[[ Supplied data open ]]
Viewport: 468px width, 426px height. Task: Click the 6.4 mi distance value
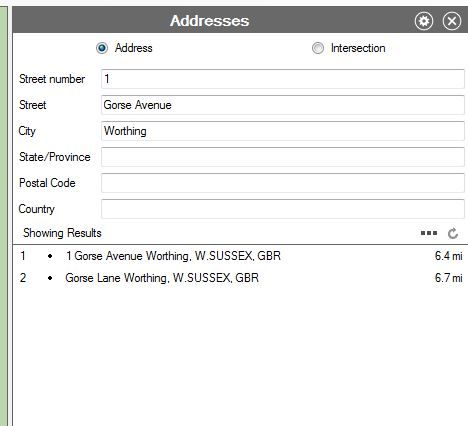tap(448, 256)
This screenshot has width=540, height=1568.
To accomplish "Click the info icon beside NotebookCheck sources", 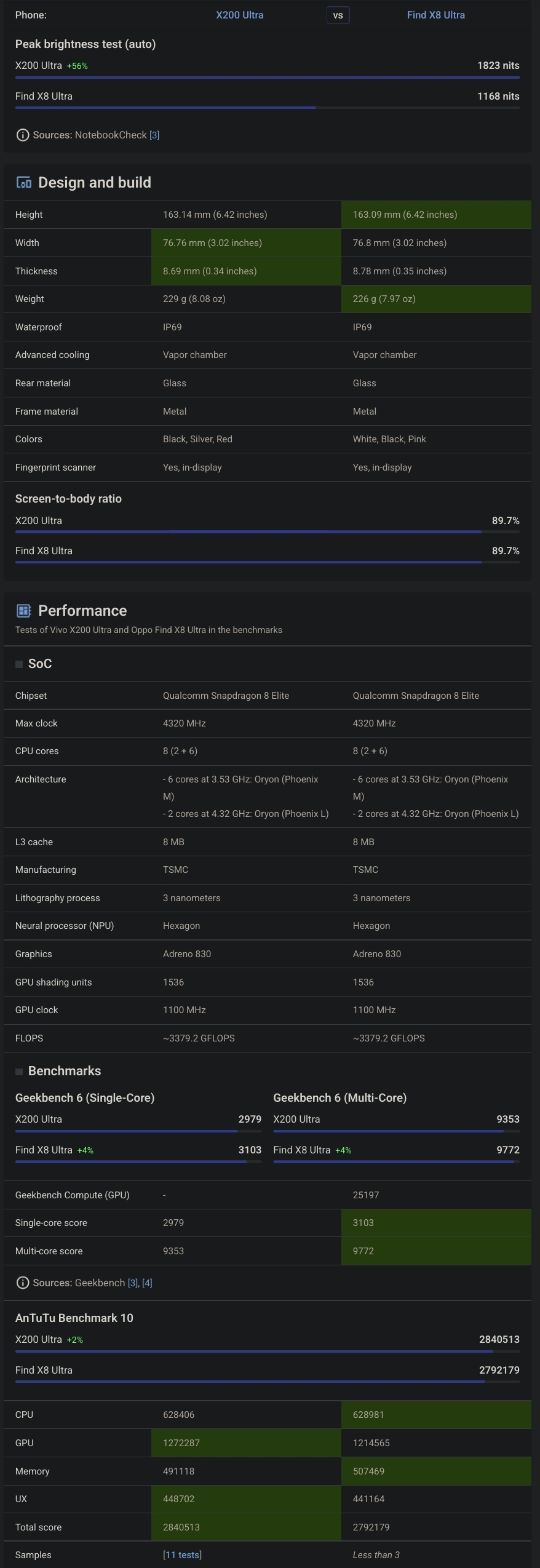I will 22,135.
[[ Supplied data closed ]]
[[ Supplied data open ]]
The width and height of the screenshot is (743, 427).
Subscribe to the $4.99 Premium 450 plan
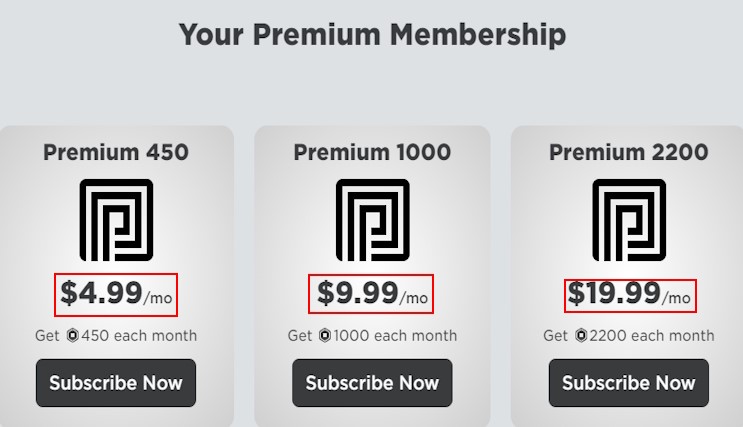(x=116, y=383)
[[ Supplied data closed ]]
[[ Supplied data open ]]
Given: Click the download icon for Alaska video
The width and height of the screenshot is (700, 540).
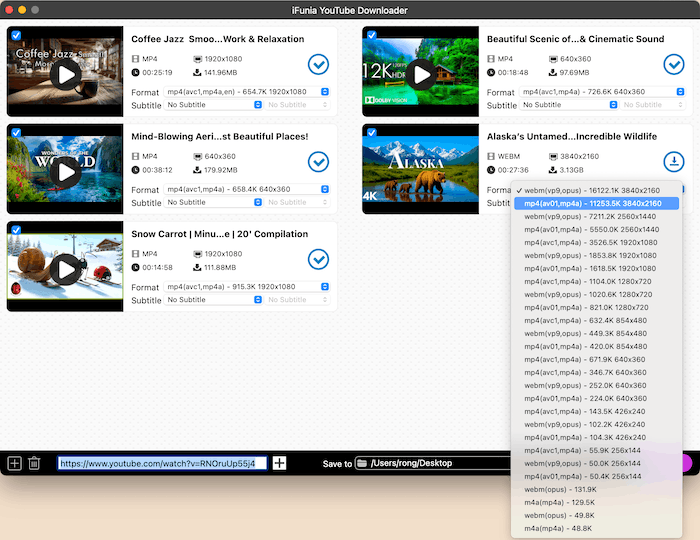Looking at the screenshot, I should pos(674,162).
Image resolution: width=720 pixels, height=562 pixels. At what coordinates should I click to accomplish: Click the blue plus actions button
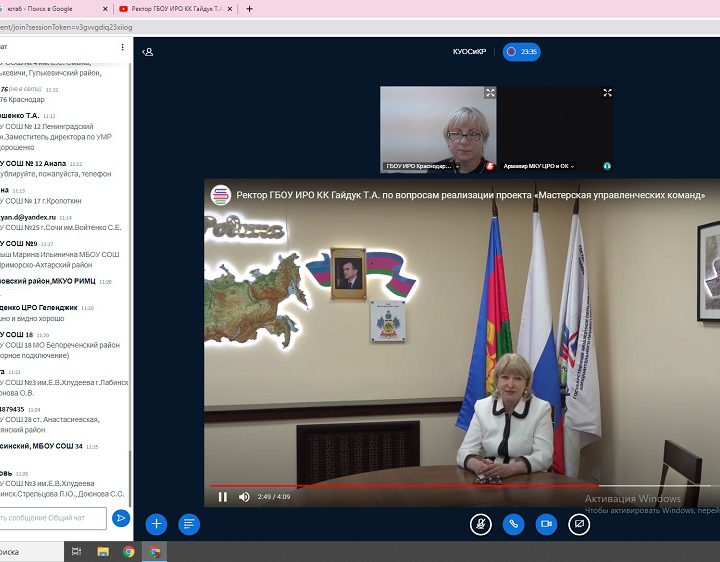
[[ Supplied data closed ]]
What you have to do » Repeat the lines above exactly, beginning with the one containing "Given: Click the" and finishing with the one containing "Image resolution: width=720". No pictures belong in the copy.

Answer below »
Given: Click the download icon for Alaska video
The width and height of the screenshot is (700, 540).
Looking at the screenshot, I should pos(674,162).
Image resolution: width=720 pixels, height=562 pixels. At what coordinates should I click to accomplish: Click the blue plus actions button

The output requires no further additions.